[DESCRIPTION OF THE TASK]: Copy out, word for word, the part of the records below that starts with the line containing "Given: Click the SEND PRODUCT button" and runs through the line containing "Action: pos(214,33)". Include both of those lines.

[RAW RECORDS]:
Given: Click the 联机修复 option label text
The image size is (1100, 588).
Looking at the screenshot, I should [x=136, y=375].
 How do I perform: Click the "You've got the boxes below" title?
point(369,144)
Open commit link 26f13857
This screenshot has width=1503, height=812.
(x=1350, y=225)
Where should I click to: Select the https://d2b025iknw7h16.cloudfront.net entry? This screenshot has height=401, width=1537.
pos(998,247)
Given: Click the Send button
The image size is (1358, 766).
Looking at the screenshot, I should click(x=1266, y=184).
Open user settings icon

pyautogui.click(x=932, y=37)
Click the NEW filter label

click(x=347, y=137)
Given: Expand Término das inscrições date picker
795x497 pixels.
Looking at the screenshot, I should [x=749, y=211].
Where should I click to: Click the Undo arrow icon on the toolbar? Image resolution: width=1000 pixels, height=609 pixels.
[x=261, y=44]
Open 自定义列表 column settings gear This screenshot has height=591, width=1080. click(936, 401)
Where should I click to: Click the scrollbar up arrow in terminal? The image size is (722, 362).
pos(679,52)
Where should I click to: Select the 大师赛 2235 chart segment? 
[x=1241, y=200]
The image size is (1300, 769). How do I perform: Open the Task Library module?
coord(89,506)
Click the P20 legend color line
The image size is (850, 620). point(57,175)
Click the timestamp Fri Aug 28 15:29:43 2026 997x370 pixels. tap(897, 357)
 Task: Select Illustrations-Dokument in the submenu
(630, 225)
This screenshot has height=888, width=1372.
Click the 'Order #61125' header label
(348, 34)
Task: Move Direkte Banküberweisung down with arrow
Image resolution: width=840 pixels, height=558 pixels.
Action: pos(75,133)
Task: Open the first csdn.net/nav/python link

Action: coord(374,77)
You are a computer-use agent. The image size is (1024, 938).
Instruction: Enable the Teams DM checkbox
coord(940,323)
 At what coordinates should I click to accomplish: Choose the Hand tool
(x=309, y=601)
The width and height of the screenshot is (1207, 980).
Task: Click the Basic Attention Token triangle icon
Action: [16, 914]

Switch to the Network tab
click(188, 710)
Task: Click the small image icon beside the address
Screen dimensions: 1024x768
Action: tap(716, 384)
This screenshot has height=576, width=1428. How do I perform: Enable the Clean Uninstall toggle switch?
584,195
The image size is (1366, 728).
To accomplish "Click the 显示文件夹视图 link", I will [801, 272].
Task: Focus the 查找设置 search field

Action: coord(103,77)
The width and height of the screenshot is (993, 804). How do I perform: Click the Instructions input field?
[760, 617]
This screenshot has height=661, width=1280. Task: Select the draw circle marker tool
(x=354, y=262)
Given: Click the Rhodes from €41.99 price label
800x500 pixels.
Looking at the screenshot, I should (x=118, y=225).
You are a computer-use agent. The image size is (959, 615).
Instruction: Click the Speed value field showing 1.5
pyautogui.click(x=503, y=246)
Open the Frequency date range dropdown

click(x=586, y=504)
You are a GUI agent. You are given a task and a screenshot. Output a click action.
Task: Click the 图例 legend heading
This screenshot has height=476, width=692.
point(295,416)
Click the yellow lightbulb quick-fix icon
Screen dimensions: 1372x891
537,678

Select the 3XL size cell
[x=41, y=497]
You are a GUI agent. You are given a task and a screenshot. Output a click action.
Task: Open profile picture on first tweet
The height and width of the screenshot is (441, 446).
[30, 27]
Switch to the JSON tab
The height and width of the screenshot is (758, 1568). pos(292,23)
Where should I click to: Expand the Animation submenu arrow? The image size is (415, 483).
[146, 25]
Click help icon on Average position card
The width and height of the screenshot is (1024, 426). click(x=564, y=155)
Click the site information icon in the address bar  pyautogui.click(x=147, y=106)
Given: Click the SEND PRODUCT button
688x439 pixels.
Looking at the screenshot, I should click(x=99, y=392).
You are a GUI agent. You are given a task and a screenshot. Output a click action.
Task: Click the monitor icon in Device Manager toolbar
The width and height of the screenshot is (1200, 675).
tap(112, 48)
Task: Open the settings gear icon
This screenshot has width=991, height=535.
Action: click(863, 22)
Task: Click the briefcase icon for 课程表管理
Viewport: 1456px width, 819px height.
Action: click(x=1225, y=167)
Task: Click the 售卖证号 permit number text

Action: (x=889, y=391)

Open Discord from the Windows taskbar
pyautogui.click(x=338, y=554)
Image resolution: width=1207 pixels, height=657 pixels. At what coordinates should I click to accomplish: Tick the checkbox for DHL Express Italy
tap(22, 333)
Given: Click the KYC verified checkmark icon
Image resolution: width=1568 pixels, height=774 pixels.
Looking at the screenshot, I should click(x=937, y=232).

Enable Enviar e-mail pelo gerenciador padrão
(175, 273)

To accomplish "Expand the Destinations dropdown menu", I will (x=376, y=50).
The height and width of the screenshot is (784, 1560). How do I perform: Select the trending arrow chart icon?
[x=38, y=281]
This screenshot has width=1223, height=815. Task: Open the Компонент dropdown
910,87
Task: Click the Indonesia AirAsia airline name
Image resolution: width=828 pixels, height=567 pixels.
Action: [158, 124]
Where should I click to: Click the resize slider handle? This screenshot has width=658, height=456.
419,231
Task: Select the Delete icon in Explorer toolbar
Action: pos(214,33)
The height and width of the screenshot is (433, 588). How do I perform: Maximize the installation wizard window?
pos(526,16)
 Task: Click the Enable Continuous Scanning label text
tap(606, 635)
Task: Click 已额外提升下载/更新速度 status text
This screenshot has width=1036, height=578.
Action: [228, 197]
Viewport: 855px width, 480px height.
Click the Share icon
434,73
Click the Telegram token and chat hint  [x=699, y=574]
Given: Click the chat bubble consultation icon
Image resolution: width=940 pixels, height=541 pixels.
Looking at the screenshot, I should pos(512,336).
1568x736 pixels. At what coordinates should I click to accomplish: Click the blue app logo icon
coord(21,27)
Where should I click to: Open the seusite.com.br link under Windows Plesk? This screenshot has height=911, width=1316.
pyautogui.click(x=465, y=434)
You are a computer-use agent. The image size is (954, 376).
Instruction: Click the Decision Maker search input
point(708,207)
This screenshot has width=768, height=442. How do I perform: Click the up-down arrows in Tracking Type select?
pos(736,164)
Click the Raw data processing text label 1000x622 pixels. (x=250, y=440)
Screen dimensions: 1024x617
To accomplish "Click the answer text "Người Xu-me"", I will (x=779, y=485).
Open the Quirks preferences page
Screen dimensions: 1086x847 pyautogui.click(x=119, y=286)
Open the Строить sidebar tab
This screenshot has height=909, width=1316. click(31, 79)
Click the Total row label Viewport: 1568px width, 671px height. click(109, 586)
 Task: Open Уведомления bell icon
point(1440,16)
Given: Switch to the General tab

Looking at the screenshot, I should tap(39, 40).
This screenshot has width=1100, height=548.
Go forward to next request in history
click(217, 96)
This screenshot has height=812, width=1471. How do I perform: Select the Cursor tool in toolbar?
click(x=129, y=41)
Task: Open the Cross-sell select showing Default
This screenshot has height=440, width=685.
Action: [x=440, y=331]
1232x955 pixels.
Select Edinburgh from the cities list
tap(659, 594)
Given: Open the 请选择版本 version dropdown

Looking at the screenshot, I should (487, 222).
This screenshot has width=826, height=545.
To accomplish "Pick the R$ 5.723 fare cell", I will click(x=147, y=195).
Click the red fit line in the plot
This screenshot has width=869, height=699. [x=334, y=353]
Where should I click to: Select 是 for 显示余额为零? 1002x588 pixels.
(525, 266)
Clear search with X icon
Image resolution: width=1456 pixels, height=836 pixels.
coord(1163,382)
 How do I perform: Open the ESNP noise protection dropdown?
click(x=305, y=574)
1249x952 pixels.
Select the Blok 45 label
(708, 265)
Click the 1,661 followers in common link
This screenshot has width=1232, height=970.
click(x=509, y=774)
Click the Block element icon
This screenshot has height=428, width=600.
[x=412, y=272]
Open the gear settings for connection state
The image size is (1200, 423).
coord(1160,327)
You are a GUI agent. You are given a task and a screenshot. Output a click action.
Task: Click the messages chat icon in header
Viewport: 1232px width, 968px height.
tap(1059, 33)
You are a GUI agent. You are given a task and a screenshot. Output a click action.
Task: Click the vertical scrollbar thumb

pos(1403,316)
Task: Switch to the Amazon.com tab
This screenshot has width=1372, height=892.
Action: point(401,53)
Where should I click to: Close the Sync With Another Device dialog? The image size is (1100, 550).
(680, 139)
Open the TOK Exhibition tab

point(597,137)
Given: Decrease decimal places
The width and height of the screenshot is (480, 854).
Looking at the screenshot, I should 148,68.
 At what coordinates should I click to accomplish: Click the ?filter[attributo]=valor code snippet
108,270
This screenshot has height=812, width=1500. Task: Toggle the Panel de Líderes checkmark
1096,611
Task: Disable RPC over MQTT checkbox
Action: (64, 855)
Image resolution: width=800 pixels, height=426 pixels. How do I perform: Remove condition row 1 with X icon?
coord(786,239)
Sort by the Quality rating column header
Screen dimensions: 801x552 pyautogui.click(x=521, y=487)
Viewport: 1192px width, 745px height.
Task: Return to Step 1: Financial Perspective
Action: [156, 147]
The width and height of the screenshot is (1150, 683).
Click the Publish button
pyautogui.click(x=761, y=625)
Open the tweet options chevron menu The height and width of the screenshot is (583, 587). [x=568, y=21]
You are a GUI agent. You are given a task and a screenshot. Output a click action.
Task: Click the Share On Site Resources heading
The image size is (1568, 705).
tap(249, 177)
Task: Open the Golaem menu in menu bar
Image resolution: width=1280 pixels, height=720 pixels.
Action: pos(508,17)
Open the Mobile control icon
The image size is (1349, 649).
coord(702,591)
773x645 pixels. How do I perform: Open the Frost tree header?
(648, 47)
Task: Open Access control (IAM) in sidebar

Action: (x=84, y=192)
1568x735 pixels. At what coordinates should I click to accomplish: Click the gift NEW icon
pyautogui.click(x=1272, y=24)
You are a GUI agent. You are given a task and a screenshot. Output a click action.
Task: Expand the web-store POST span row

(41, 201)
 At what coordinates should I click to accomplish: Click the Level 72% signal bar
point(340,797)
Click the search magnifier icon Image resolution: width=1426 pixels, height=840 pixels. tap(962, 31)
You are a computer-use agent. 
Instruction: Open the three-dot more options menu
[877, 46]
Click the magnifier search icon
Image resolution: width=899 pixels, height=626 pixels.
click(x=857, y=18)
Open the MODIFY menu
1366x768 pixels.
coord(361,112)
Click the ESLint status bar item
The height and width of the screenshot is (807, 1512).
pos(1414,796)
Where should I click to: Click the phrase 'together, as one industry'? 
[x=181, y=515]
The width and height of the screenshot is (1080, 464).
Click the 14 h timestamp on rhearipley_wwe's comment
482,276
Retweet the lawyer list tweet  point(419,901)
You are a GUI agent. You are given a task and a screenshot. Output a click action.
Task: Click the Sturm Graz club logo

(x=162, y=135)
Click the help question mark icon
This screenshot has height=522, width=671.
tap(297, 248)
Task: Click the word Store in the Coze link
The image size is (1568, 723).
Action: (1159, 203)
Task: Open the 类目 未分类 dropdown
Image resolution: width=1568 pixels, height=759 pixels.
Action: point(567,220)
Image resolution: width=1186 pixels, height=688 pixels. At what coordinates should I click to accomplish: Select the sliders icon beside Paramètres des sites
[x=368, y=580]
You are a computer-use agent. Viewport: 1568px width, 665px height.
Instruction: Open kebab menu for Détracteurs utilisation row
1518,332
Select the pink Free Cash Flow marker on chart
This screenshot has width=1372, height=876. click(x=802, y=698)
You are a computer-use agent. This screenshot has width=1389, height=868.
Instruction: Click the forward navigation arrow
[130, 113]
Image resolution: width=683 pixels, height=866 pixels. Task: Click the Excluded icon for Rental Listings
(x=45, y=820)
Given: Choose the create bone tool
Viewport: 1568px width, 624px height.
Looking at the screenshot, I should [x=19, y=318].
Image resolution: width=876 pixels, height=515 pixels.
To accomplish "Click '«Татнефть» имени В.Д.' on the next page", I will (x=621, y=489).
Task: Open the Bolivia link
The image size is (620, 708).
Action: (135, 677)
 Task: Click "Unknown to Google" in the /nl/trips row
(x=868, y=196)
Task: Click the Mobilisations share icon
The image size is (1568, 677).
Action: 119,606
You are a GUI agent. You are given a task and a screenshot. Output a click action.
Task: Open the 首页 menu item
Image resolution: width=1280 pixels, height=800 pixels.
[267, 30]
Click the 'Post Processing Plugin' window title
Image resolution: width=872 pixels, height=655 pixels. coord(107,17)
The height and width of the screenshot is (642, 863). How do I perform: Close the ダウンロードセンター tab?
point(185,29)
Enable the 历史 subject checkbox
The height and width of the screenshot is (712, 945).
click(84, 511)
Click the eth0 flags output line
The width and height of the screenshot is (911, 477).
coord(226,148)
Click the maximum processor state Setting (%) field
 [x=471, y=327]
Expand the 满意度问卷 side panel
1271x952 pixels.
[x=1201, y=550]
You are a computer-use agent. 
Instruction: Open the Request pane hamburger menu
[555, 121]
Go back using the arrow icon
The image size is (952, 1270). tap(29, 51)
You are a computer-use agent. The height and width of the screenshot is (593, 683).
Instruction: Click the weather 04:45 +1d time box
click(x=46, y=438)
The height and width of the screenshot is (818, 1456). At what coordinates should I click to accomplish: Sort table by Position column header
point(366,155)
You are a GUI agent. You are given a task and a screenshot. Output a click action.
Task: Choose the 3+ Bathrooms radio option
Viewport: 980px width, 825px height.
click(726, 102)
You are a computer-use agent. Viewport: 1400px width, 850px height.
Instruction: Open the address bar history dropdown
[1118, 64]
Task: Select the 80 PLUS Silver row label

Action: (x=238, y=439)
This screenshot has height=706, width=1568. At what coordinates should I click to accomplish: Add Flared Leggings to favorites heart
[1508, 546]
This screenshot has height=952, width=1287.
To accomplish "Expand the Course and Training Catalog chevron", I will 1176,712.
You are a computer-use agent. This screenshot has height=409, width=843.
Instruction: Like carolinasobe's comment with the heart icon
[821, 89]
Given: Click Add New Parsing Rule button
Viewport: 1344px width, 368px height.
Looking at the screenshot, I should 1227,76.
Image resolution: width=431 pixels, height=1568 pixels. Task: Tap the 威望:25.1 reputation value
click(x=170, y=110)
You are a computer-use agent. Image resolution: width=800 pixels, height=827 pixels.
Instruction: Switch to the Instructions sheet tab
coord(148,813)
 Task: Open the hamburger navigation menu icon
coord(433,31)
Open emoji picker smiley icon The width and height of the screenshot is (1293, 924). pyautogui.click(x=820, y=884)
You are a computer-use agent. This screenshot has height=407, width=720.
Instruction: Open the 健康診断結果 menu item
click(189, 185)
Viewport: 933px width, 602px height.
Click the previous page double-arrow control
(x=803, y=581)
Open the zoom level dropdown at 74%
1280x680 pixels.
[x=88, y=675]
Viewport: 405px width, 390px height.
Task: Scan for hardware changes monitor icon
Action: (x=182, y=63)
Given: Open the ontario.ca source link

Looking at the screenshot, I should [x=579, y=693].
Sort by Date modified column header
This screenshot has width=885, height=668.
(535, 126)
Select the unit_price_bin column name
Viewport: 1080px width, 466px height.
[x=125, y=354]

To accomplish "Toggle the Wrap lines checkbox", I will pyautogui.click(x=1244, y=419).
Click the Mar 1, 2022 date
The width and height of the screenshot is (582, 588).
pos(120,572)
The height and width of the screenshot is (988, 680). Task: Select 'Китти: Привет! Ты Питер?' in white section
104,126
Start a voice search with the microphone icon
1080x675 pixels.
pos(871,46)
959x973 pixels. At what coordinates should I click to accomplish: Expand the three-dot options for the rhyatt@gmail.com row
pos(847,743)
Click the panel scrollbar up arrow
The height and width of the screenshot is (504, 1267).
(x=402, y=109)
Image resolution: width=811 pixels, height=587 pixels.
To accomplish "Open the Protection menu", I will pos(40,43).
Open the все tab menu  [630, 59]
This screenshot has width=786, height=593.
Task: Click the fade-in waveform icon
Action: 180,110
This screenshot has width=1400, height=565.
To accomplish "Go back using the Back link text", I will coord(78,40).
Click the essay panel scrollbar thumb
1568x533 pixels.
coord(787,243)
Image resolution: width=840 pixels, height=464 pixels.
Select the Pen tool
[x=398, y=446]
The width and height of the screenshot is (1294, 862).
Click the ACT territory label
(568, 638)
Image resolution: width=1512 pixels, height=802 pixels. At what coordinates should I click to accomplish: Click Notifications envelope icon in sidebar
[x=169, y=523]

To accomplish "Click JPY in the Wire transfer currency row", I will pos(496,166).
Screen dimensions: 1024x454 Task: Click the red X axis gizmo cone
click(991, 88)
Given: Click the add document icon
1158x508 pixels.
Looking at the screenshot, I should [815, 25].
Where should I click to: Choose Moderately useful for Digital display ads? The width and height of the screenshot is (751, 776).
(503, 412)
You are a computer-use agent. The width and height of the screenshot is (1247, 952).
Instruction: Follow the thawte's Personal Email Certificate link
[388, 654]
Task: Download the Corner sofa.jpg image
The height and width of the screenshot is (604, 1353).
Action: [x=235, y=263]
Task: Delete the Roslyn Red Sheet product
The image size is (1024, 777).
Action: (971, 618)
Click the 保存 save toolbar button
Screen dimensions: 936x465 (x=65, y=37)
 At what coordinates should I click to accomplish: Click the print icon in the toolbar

[OUTPUT FOR THIS EXERCISE]:
Given: Click the SEND PRODUCT button
688x439 pixels.
Looking at the screenshot, I should click(x=99, y=392).
You are a GUI agent. You are given a task and a screenshot. Output a click action.
Task: Click the monitor icon in Device Manager toolbar
The width and height of the screenshot is (1200, 675).
tap(112, 48)
Task: Open the settings gear icon
This screenshot has width=991, height=535.
Action: click(863, 22)
Task: Click the briefcase icon for 课程表管理
Viewport: 1456px width, 819px height.
Action: click(x=1225, y=167)
Task: Click the 售卖证号 permit number text

Action: (x=889, y=391)

Open Discord from the Windows taskbar
pyautogui.click(x=338, y=554)
Image resolution: width=1207 pixels, height=657 pixels. At what coordinates should I click to accomplish: Tick the checkbox for DHL Express Italy
tap(22, 333)
Given: Click the KYC verified checkmark icon
Image resolution: width=1568 pixels, height=774 pixels.
Looking at the screenshot, I should click(x=937, y=232).

Enable Enviar e-mail pelo gerenciador padrão
(175, 273)

To accomplish "Expand the Destinations dropdown menu", I will (x=376, y=50).
The height and width of the screenshot is (784, 1560). How do I perform: Select the trending arrow chart icon?
[x=38, y=281]
This screenshot has width=1223, height=815. Task: Open the Компонент dropdown
910,87
Task: Click the Indonesia AirAsia airline name
Image resolution: width=828 pixels, height=567 pixels.
Action: [158, 124]
Where should I click to: Click the resize slider handle? This screenshot has width=658, height=456.
419,231
Task: Select the Delete icon in Explorer toolbar
Action: pos(214,33)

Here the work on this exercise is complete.